◆ WORK TO BE COMPLETED: Please return all of the lines below word for word, with no changes.
== DATASET RECORDS ==
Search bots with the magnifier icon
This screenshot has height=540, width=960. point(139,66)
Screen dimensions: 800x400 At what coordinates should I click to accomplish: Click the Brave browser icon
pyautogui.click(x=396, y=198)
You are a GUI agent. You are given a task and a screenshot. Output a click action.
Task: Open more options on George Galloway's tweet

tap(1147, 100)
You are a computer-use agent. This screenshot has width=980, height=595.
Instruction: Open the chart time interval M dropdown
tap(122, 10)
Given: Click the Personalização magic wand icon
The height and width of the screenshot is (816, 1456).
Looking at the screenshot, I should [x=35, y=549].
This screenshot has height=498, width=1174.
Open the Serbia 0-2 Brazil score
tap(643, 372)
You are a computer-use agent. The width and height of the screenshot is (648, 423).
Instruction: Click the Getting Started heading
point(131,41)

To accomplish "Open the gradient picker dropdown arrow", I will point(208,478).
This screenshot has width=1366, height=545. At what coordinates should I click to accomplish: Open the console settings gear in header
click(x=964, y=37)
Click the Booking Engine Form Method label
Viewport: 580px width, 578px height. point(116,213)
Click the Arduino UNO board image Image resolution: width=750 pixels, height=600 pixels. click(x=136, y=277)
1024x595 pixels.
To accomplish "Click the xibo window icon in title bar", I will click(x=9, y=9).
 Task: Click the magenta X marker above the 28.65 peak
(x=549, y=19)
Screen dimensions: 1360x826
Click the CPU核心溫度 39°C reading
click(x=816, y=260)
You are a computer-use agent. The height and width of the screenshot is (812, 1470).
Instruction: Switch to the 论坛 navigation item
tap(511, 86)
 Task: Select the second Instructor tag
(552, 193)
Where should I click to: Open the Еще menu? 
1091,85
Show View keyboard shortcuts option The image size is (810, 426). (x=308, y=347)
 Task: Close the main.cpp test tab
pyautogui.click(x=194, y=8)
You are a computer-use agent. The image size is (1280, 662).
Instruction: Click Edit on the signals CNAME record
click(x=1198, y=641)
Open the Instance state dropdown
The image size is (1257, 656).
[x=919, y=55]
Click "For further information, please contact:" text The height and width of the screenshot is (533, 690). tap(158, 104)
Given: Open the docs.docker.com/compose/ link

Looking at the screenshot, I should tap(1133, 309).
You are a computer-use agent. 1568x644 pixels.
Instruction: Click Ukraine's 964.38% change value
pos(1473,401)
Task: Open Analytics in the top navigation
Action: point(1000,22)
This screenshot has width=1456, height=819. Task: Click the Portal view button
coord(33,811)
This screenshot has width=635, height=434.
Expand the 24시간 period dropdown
===
◆ FINAL RESULT:
Search bots with the magnifier icon
This screenshot has height=540, width=960. point(139,66)
Screen dimensions: 800x400 At what coordinates should I click to accomplish: Click the Brave browser icon
pyautogui.click(x=396, y=198)
You are a GUI agent. You are given a task and a screenshot. Output a click action.
Task: Open more options on George Galloway's tweet

tap(1147, 100)
You are a computer-use agent. This screenshot has width=980, height=595.
Instruction: Open the chart time interval M dropdown
tap(122, 10)
Given: Click the Personalização magic wand icon
The height and width of the screenshot is (816, 1456).
Looking at the screenshot, I should [x=35, y=549].
This screenshot has height=498, width=1174.
Open the Serbia 0-2 Brazil score
tap(643, 372)
You are a computer-use agent. The width and height of the screenshot is (648, 423).
Instruction: Click the Getting Started heading
point(131,41)

To accomplish "Open the gradient picker dropdown arrow", I will point(208,478).
This screenshot has width=1366, height=545. At what coordinates should I click to accomplish: Open the console settings gear in header
click(x=964, y=37)
Click the Booking Engine Form Method label
Viewport: 580px width, 578px height. point(116,213)
Click the Arduino UNO board image Image resolution: width=750 pixels, height=600 pixels. click(x=136, y=277)
1024x595 pixels.
To accomplish "Click the xibo window icon in title bar", I will click(x=9, y=9).
 Task: Click the magenta X marker above the 28.65 peak
(x=549, y=19)
Screen dimensions: 1360x826
Click the CPU核心溫度 39°C reading
click(x=816, y=260)
You are a computer-use agent. The height and width of the screenshot is (812, 1470).
Instruction: Switch to the 论坛 navigation item
tap(511, 86)
 Task: Select the second Instructor tag
(552, 193)
Where should I click to: Open the Еще menu? 
1091,85
Show View keyboard shortcuts option The image size is (810, 426). (x=308, y=347)
 Task: Close the main.cpp test tab
pyautogui.click(x=194, y=8)
You are a computer-use agent. The image size is (1280, 662).
Instruction: Click Edit on the signals CNAME record
click(x=1198, y=641)
Open the Instance state dropdown
The image size is (1257, 656).
[x=919, y=55]
Click "For further information, please contact:" text The height and width of the screenshot is (533, 690). tap(158, 104)
Given: Open the docs.docker.com/compose/ link

Looking at the screenshot, I should tap(1133, 309).
You are a computer-use agent. 1568x644 pixels.
Instruction: Click Ukraine's 964.38% change value
pos(1473,401)
Task: Open Analytics in the top navigation
Action: point(1000,22)
This screenshot has width=1456, height=819. Task: Click the Portal view button
coord(33,811)
This screenshot has width=635, height=434.
Expand the 24시간 period dropdown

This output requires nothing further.